Problem:
Reproduce the items verbatim, starting at the line that contains "Open Новое окно from the ribbon" and continuing through the line that contains "will (x=774, y=443).", with both of those lines included.

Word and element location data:
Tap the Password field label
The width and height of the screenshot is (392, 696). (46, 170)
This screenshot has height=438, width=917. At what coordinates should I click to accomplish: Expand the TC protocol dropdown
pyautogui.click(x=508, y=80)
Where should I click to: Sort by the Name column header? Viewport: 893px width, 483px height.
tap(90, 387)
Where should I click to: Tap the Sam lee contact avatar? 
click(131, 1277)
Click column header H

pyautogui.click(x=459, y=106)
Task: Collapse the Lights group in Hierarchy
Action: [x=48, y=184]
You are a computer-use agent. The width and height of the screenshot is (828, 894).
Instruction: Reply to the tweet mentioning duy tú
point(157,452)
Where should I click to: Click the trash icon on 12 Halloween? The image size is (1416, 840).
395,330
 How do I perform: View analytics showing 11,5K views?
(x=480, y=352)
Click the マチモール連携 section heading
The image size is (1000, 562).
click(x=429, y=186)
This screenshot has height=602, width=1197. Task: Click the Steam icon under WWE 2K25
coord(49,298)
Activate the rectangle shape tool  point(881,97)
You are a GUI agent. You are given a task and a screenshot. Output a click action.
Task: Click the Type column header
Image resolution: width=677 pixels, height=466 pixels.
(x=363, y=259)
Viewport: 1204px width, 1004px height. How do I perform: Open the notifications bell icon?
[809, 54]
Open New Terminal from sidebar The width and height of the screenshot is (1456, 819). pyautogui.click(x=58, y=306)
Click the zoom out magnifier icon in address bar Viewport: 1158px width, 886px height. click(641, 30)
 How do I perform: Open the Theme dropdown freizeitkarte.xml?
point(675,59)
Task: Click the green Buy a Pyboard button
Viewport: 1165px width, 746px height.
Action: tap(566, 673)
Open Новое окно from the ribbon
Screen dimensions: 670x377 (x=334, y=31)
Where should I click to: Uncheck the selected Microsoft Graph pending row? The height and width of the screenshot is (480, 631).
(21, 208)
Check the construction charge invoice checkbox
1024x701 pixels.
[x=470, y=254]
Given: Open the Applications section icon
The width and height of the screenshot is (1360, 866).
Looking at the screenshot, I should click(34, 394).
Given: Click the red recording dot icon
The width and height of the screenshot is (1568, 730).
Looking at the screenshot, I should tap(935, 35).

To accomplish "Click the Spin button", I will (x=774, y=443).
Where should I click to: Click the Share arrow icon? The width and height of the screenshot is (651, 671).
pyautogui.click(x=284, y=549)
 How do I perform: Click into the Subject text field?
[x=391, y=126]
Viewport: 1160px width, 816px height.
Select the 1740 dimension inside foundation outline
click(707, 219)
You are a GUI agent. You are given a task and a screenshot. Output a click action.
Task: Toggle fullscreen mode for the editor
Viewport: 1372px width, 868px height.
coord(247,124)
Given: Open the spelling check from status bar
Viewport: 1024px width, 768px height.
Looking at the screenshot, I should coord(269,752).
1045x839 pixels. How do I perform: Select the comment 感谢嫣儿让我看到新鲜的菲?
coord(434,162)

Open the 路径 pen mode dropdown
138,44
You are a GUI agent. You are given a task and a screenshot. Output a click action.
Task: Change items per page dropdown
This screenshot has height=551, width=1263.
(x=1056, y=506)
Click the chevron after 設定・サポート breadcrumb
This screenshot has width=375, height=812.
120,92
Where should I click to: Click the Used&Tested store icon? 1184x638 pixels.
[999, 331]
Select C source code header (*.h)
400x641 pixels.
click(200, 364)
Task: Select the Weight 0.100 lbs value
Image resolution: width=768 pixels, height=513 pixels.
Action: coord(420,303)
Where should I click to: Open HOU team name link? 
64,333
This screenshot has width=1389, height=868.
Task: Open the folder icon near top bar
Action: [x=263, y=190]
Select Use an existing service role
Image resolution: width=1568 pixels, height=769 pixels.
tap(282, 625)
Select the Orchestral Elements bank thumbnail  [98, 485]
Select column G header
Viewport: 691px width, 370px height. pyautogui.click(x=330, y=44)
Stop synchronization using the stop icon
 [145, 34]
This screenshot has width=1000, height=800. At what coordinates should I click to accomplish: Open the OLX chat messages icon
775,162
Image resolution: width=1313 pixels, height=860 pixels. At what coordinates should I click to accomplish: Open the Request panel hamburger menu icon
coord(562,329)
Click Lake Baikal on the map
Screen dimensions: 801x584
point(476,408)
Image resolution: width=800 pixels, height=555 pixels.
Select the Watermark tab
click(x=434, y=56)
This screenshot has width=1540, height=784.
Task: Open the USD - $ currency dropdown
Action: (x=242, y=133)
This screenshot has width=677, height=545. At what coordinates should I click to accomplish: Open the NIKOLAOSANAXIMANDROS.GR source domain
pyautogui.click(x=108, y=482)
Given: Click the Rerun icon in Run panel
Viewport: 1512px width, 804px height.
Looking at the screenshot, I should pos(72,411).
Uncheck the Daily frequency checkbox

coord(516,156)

Task solution:
Open Новое окно from the ribbon
Screen dimensions: 670x377 (x=334, y=31)
Where should I click to: Uncheck the selected Microsoft Graph pending row? The height and width of the screenshot is (480, 631).
(21, 208)
Check the construction charge invoice checkbox
1024x701 pixels.
[x=470, y=254]
Given: Open the Applications section icon
The width and height of the screenshot is (1360, 866).
Looking at the screenshot, I should click(34, 394).
Given: Click the red recording dot icon
The width and height of the screenshot is (1568, 730).
Looking at the screenshot, I should tap(935, 35).

To accomplish "Click the Spin button", I will (x=774, y=443).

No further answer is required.